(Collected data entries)
• • •

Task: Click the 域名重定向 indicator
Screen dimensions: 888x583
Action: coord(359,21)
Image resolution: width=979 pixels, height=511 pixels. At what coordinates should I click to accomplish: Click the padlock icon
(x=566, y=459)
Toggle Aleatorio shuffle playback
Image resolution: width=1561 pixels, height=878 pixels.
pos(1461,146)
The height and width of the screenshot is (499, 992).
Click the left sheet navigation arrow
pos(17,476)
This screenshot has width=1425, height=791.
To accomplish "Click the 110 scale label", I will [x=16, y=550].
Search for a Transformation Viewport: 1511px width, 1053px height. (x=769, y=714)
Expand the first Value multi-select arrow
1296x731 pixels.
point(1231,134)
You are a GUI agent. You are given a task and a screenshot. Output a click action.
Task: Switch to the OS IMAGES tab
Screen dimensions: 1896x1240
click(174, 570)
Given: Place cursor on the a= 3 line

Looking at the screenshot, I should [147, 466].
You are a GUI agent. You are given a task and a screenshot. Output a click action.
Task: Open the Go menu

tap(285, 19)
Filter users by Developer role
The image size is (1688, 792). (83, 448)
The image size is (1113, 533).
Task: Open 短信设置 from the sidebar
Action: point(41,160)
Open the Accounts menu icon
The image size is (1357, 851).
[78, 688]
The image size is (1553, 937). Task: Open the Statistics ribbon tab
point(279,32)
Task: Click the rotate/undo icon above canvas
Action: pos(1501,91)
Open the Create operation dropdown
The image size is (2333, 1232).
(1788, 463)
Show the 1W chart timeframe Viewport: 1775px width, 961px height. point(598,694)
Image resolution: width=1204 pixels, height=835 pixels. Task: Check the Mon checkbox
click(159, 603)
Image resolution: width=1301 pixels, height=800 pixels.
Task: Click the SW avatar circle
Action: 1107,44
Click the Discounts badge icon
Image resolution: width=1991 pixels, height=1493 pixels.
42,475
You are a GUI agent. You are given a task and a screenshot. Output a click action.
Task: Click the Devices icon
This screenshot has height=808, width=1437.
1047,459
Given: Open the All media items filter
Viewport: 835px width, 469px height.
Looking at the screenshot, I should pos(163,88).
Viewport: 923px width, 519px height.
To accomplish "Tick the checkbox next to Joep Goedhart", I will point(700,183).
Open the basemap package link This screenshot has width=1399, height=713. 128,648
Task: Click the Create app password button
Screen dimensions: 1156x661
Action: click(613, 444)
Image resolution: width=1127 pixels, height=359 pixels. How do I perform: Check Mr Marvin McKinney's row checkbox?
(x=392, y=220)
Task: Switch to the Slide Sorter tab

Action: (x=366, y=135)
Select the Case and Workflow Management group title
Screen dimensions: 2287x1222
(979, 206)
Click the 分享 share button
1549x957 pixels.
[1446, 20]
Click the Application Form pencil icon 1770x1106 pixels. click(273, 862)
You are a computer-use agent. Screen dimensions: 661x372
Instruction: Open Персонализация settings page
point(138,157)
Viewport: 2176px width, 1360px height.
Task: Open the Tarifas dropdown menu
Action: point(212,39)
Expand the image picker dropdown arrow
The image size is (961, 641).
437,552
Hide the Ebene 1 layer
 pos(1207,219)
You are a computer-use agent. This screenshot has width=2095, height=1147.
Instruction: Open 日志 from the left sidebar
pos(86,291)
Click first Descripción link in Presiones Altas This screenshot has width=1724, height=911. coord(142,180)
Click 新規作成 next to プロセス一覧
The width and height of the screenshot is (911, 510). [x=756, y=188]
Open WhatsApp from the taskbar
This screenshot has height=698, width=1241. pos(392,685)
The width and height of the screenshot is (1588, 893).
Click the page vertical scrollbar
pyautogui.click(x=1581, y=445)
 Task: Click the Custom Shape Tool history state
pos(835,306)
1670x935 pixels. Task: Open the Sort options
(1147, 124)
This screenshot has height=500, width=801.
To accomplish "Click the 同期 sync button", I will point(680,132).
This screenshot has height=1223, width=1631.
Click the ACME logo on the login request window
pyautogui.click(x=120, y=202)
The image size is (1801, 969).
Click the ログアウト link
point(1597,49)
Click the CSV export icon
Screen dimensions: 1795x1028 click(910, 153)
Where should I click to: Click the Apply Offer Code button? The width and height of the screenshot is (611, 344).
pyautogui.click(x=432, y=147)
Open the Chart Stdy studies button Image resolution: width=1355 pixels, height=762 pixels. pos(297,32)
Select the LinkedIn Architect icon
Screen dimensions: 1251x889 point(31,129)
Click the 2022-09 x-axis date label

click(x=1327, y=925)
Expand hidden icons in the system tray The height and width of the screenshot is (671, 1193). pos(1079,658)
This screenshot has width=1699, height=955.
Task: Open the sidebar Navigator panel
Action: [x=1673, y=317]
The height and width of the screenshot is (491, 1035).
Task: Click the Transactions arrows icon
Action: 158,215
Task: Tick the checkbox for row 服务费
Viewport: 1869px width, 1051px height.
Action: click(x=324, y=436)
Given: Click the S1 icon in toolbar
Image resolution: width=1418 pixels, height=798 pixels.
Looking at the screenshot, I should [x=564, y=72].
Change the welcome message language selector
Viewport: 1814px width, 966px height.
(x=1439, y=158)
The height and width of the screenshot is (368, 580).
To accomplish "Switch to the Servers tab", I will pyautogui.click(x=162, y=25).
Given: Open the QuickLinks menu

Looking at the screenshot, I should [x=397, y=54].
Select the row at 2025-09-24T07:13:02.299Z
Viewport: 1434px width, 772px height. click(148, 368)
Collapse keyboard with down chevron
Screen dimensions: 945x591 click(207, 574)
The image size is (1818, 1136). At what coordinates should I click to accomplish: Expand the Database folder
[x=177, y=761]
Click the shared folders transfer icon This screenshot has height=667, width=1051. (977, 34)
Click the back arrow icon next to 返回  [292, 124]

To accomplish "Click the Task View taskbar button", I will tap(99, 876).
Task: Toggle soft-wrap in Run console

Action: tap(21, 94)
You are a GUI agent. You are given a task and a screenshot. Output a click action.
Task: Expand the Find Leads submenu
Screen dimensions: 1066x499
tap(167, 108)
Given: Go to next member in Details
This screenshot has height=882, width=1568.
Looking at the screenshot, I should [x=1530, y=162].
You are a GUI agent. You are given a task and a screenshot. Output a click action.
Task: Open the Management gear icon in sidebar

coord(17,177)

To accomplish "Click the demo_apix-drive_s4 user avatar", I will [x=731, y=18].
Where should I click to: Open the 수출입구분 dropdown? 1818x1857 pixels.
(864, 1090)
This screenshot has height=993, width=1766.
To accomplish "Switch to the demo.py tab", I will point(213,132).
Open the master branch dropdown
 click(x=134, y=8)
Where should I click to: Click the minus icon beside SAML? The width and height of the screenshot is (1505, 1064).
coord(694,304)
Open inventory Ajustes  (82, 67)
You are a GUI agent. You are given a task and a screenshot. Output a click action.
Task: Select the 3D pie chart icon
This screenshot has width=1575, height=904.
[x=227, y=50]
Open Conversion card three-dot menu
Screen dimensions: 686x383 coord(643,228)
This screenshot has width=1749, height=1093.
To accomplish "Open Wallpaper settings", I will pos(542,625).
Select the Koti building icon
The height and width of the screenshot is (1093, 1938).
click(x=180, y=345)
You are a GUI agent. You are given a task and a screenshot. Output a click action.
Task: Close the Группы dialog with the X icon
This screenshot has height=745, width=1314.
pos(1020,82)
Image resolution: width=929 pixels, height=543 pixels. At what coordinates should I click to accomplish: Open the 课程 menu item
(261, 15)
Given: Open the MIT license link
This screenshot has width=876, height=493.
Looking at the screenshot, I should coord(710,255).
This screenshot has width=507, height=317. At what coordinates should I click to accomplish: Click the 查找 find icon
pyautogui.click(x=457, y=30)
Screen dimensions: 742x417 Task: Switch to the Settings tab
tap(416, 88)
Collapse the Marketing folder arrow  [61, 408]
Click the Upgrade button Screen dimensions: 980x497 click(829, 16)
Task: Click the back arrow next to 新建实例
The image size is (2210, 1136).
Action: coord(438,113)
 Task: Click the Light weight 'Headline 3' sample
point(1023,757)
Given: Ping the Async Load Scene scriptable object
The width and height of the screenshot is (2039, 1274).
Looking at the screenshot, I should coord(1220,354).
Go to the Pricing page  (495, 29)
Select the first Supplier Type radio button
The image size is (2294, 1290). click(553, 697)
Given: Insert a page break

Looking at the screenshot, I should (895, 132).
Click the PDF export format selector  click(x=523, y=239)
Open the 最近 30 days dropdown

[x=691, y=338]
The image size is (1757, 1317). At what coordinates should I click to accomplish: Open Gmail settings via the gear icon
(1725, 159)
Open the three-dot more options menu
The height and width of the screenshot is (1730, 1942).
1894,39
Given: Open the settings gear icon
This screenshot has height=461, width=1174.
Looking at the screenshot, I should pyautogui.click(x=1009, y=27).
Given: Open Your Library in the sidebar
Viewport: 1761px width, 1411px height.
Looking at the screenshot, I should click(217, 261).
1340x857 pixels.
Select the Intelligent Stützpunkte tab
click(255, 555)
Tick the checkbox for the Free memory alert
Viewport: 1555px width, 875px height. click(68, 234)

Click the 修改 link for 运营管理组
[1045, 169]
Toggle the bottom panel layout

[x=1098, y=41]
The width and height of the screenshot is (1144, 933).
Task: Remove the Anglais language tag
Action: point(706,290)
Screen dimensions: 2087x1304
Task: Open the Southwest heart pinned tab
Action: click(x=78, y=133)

• • •

What to do —
Within the entries above, count the lines that include "will". The answer is that number alone.

Worked solution —
8